1. Supply chains are improving, offering the ability to produce more. It’s extremely unusual to have improving supply chains into a tightening environment which is among many differences in our times compared to the human tendency to look for past parallels.

2. To meet higher production, adding variable costs may be preferred over fixed costs in terms of sourcing inputs to produce more amid all of the uncertainty. It’s easier to adjust VCs than getting stuck with fixed depreciation and interest charges.

3. Productivity is weaker than in 2019 in absolute terms. Employers may feel they need to hire more workers to produce an hour's worth of output than they would have had to hire in 2019 to do the same. In short, hire more folks to make up for some of the slackers!

4. There are still massive job vacancies in sectors that couldn't hire anyone in the past and now can. I don’t buy Macklem’s line about falling vacancies as the decline is a rounding error with still nearly 1 million job openings in Canada.

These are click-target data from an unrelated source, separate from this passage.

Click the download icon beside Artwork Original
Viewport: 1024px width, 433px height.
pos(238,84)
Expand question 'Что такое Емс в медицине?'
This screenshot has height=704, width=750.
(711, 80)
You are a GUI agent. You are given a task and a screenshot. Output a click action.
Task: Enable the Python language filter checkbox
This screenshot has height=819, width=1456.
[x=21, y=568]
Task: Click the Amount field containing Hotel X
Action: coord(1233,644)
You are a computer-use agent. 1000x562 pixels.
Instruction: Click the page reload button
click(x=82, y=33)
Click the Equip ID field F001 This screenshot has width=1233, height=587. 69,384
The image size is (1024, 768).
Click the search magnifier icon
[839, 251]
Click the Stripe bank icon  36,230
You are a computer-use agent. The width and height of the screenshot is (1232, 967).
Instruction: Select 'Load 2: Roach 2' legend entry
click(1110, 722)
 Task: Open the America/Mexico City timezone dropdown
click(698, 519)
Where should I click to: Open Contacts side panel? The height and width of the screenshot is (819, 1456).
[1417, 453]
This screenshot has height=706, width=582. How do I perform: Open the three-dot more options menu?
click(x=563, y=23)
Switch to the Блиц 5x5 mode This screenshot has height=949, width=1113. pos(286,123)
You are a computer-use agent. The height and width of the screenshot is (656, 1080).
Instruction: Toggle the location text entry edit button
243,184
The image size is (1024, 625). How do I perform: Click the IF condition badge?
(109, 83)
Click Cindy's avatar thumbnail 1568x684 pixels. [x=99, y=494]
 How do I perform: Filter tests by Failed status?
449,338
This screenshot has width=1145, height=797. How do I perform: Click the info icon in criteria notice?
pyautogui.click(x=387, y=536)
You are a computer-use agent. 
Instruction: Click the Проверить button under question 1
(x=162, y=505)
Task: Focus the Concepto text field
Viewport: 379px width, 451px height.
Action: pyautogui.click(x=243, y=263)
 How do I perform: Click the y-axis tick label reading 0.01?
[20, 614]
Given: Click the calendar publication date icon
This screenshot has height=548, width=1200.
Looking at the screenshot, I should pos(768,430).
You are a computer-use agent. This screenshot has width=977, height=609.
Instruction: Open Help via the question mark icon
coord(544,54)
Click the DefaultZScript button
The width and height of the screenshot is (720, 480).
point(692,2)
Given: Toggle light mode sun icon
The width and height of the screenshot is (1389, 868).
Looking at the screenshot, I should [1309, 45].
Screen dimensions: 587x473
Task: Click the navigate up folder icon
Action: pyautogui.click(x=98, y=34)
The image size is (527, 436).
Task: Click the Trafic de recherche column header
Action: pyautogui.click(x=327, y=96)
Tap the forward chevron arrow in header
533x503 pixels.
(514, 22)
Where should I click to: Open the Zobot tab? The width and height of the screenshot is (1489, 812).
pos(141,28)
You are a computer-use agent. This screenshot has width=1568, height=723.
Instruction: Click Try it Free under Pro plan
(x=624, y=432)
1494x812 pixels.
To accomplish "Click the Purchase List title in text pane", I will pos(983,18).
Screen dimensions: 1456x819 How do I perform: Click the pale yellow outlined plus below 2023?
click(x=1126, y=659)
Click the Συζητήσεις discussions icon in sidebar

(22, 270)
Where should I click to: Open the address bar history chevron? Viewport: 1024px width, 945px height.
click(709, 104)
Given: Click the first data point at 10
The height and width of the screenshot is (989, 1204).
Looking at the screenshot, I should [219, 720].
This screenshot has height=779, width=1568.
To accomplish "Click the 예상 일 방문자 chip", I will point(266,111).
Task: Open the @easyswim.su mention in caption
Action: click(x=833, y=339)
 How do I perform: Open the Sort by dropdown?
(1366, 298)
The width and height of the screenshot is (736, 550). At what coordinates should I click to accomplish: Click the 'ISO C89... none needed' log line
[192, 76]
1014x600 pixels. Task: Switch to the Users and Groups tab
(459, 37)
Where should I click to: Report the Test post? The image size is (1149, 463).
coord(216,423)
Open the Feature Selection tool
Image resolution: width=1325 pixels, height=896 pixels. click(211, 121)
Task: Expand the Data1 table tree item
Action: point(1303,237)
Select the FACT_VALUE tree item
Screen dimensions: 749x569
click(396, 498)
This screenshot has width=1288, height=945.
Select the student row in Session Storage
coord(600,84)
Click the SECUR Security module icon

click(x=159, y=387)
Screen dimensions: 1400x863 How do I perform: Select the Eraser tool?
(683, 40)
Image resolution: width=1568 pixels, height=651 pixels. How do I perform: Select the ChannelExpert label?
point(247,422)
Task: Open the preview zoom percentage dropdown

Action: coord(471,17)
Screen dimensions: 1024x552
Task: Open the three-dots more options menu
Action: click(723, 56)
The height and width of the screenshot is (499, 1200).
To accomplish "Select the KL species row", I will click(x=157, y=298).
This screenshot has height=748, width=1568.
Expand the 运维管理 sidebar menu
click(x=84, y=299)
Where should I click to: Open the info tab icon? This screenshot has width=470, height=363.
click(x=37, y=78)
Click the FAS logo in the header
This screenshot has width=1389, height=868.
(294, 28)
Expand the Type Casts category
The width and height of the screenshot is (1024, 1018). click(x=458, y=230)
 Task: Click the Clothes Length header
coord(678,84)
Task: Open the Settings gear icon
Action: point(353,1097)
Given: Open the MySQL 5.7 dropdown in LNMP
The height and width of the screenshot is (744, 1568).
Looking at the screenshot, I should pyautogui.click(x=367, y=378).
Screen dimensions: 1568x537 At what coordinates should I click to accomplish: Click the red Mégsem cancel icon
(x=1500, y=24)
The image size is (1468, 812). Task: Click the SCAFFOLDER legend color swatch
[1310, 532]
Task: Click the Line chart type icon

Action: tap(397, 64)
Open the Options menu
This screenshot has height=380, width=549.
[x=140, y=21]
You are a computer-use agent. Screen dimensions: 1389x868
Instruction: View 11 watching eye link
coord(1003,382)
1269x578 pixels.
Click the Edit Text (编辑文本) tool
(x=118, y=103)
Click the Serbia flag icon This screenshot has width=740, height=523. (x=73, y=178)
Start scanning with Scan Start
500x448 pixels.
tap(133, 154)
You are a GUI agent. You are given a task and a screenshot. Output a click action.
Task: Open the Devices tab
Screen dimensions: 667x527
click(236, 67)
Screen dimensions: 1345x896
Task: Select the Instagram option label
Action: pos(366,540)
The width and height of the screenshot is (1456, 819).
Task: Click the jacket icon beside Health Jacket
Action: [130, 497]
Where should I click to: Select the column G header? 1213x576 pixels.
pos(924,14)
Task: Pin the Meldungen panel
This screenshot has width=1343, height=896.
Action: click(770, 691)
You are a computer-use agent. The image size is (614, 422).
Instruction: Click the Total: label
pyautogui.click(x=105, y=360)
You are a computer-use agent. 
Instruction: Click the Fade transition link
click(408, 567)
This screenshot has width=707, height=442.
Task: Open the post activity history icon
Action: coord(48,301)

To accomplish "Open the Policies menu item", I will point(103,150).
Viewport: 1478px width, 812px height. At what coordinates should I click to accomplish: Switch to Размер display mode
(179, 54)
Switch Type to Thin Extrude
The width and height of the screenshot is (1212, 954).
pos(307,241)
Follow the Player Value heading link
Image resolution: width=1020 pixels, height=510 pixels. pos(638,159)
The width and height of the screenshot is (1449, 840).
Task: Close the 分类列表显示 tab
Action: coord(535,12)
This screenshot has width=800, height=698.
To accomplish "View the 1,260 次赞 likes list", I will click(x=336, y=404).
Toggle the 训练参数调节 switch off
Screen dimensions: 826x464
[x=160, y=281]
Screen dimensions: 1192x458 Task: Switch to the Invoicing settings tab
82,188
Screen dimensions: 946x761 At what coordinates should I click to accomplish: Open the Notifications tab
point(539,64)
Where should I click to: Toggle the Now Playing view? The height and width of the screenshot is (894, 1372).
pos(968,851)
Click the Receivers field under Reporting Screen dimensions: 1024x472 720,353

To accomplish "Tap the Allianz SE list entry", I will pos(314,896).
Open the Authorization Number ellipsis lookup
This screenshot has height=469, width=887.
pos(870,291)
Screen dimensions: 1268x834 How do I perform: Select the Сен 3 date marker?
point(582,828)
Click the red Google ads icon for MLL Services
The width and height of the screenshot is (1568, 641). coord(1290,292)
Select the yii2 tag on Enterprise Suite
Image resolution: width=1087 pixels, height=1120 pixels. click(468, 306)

5. I’m really not sure about the effects of immigration. It’s not showing up in 'traditional' sectors (prof/sci/tech or trades or self-employed) as much as elsewhere. Plus there tend to be integration lags.

6. There is probably ongoing labour hording. Companies that release talent in this environment can just simply wave buh-bye as they go to the competition and permanently handicap organizations. I’m of the strong belief that companies need to be super careful that excessive restructuring winds up harming their revenues and competitiveness in this environment.

7. And of course there are the fundamental supports via the terms of trade, excellent corporate balance sheet fundamentals, manageable inventories that if anything need to go higher on an I:S ratio basis, and fiscal supports. Plus I’m still of the belief that there is way too much negativity toward the household sector in Canada.

8. Another explanation I've been using is the economic necessity angle. In other words, we have more people being drawn into the workforce and going back to work if they have that as an option in their households and given pressures on finances. They are filling vacancies out of necessity which eases the shock to finances. In other cases, higher wages may be driving a pull factor even though that stumbled a bit that last couple of months.